Some years ago a distinguished music professor said to me,
"You must go and see Doktor Faust at English National Opera
- you'll hear a second rank composer at the height of his powers".
Backhanded though this compliment may seem, it was clearly conveyed with
a spirit admiration and perhaps a tinge of surprise.
What Busoni had in common with many composers we might
categorise as second rank was possession of an awesome armoury of technical
skills (witness Richard Strauss - he even described himself as such,
i.e. second rate but very good). Whilst I would not want to claim that
Busoni is quite at Strauss’s level as a composer, like Strauss he could,
on occasions, legitimately brush shoulders with the great.
For the majority of the music loving public at large
I would suggest that Busoni is probably either not known at all or known
only for the odd piano arrangement of someone else’s music. This is
not deserved state of affairs and here we have disc that in some small
way may make a contribution to putting things right.
As you would expect from a composer who was a great
pianist, the focus of much of his output was on music for piano. Nevertheless,
there is a significant amount of orchestral and vocal music as well
as half a dozen stage works in addition to Doktor Faust. The
Two Studies for Doktor Faust on this disc provide a link between
Busoni's orchestral music and his late, unfinished operatic masterpiece.

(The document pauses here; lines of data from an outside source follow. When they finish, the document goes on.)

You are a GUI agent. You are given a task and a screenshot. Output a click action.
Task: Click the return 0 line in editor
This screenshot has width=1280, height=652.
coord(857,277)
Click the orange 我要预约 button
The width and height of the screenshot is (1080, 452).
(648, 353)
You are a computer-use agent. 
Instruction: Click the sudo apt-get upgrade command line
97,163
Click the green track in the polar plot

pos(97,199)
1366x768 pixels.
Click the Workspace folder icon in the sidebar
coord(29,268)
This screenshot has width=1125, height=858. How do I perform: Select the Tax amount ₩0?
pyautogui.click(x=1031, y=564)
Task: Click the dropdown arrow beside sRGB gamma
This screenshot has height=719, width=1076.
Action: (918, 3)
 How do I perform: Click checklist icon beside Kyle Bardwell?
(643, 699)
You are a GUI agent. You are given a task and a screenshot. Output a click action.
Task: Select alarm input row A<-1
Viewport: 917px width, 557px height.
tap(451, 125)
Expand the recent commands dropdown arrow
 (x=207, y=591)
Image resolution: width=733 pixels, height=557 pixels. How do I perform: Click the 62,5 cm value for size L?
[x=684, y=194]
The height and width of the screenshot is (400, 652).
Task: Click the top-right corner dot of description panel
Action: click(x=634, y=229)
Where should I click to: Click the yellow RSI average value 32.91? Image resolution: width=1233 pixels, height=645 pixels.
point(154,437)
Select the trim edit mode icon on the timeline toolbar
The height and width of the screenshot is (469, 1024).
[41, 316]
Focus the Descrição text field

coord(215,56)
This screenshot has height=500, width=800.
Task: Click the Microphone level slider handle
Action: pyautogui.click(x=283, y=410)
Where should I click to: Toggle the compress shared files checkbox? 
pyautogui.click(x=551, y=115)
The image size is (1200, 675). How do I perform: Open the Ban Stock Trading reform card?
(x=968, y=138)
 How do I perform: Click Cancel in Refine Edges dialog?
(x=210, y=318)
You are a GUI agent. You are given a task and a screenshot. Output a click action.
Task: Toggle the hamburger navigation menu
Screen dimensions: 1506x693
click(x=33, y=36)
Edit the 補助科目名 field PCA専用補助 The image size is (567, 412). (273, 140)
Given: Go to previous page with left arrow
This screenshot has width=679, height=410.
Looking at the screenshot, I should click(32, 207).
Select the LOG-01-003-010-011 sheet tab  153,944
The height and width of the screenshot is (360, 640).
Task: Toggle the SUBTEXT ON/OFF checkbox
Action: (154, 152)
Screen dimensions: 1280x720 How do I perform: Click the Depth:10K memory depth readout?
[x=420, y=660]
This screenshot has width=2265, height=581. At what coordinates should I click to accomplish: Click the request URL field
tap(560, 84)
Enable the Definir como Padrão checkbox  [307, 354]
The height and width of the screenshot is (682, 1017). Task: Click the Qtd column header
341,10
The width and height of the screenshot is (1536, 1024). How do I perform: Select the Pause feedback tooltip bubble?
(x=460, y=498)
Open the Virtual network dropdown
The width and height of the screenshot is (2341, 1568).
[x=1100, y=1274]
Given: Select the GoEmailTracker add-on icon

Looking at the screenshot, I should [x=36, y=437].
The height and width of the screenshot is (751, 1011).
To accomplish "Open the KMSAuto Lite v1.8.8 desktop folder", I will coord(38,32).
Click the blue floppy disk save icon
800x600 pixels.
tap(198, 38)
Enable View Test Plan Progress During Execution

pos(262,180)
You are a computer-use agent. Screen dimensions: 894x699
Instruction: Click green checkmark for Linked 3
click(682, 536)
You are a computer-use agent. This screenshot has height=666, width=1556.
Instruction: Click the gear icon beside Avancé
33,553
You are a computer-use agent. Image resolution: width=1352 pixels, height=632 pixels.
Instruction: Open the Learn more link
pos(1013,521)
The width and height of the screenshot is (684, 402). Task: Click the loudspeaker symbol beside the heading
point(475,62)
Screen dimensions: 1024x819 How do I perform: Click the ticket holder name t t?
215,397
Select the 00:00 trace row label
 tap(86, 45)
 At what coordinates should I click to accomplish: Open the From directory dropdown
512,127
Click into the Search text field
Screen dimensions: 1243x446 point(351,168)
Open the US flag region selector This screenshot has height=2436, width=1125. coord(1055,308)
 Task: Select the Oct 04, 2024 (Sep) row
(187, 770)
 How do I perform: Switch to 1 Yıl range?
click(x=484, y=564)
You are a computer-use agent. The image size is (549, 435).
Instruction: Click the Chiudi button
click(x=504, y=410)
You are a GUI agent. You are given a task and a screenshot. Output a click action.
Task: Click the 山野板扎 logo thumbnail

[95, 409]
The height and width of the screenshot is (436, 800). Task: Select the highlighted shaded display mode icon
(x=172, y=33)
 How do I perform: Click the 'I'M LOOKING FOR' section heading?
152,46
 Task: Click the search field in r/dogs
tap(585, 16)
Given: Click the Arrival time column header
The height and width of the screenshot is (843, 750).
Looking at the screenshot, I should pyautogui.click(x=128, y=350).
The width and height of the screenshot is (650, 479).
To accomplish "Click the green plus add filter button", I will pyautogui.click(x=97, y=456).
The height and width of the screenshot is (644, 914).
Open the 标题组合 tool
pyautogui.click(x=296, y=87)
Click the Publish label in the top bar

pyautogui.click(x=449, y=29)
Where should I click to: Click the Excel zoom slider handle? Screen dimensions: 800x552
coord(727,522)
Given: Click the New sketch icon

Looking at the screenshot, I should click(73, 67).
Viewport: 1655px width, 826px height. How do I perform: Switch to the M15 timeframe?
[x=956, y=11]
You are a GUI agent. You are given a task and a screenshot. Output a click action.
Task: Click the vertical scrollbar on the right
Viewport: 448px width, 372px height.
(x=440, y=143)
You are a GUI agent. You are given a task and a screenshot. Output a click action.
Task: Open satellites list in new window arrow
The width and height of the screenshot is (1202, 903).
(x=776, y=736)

The Studies, together with the other four works
here, display an eclecticism that you would expect from a well travelled
composer who was born an Italian, lived most of his life in Germany
and married a Swedish woman in Moscow.
The Orchestral ‘Armour – plated’ Suite is
the earliest work here and the most substantial. It is the study of
a military hero and predates the much more famous, egocentrically autobiographical,
domestic hero of Strauss's Ein Heldenleben by a couple of years.
In spite of the opportunity the subject matter offers, Busoni manages
not to overdo rhetoric even in the War Dance and Assault movements,
and as so often in Busoni, there is a suggestion of an underlying sombreness
of mood. It is a well proportioned work given a most convincing rendering
by the BBC Philharmonic, although I would have welcomed a little more
punch and abandon in the two movements mentioned above.
The Clarinet concertino provides considerable
contrast, a relaxed work of dancing, translucent textures. It was a
revelation to me since it had hitherto passed me by. Anthony Beaumont,
in the booklet notes, points to its affinity with Strauss,s Ariadne
auf Naxos, an opera in which Strauss used chamber textures
to evoke the world of commedia dell’ arte. What astonished me
though was how even closer it sounds to Strauss’s Duett
Concertino for Clarinet, Bassoon and Strings, a work it predates
by thirty years. There are even distinct melodic similarities and Busoni
matches the deft lightness of instrumentation that Strauss found in
his later years. John Bradbury, the orchestra’s principal clarinettist,
handles the solo part lovingly in a fine performance of a really delightful
work.
The Berceuse élégiaque, sub-titled
A man’s cradle song at his mother’s bier, inhabits a quite different
sound world, one that is nearer to French impressionism. Busoni wrote
it as a moving response to the devastating loss of his mother in 1909
and in it creates a dream world that is captured with great subtlety
by Järvi as woodwinds wind over muted strings.
Even in the four movements of the Tanzwalzer Busoni
carries into their dance world a disconcerting pathos which lends gravitas
to a piece that would otherwise be regarded as "light".
Busoni’s orchestral music gets another boost with the
coincidental release of a disc by Naxos that includes two of the pieces
here. The Hong Kong Philharmonic play well under their conductor Samuel
Wong and if you want the Turandot Suite, then it is a bargain
buy. However, the playing of the BBC Philharmonic under Neeme Järvi
is altogether warmer and serves the music with a conviction that makes
the Chandos disc a winner and strikes a fine blow for the Busoni cause.